Retype the rows starting with the line that contains "Given: Select the Foodland Ewa Beach pin" and going on through the end of the rows, without changing anything.

** start Dataset **

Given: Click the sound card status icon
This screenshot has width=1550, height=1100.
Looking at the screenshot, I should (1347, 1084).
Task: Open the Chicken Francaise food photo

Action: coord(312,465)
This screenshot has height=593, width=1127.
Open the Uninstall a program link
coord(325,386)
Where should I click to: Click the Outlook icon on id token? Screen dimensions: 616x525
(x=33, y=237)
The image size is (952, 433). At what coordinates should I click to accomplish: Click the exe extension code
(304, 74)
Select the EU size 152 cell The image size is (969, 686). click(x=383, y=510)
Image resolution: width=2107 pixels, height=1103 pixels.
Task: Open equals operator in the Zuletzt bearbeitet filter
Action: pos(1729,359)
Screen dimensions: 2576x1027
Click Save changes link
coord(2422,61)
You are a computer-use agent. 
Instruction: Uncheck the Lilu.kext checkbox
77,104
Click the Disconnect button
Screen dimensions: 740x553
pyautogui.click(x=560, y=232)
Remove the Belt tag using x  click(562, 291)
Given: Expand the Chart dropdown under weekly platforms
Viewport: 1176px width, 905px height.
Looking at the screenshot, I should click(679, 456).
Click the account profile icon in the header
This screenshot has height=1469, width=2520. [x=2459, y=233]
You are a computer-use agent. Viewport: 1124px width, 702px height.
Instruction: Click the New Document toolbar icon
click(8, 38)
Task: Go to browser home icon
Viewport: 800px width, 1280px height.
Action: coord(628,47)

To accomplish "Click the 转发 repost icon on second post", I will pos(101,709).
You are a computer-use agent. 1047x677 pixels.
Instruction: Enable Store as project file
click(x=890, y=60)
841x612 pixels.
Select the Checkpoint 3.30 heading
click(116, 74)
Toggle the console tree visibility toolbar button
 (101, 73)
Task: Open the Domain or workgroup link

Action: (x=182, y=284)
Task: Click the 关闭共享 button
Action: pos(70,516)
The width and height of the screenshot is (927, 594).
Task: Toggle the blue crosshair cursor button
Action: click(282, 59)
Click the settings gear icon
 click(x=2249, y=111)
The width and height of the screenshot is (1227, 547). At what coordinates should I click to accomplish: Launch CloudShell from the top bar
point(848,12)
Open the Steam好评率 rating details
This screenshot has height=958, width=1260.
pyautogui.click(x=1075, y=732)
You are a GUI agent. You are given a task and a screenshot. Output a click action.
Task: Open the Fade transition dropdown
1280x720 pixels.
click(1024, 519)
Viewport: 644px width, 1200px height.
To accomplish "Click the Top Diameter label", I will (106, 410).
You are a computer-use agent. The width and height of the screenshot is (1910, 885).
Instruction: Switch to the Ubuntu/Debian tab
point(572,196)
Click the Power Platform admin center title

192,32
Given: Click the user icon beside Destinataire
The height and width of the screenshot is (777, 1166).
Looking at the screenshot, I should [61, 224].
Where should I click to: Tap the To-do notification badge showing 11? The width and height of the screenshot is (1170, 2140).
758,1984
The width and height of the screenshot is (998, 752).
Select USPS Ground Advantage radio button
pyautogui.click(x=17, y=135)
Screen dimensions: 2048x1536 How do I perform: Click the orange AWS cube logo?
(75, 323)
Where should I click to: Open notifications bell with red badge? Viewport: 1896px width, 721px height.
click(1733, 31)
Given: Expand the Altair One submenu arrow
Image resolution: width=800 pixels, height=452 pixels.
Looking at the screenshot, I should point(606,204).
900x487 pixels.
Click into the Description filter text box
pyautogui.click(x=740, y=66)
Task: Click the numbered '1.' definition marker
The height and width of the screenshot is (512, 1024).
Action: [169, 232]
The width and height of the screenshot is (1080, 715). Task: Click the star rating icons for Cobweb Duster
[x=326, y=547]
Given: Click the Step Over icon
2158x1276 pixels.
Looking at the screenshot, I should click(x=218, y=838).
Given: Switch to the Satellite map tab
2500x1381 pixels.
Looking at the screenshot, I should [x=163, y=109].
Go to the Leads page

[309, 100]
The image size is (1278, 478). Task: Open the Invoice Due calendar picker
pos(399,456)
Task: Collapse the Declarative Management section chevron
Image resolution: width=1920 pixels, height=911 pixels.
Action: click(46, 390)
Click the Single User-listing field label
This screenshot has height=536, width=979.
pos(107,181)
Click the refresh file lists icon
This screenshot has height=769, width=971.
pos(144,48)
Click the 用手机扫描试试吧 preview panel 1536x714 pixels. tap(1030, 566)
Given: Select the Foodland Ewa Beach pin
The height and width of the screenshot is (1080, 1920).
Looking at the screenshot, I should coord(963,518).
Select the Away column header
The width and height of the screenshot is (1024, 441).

** end Dataset **

__Output below__:
Given: Select the Foodland Ewa Beach pin
The height and width of the screenshot is (1080, 1920).
Looking at the screenshot, I should coord(963,518).
Select the Away column header
The width and height of the screenshot is (1024, 441).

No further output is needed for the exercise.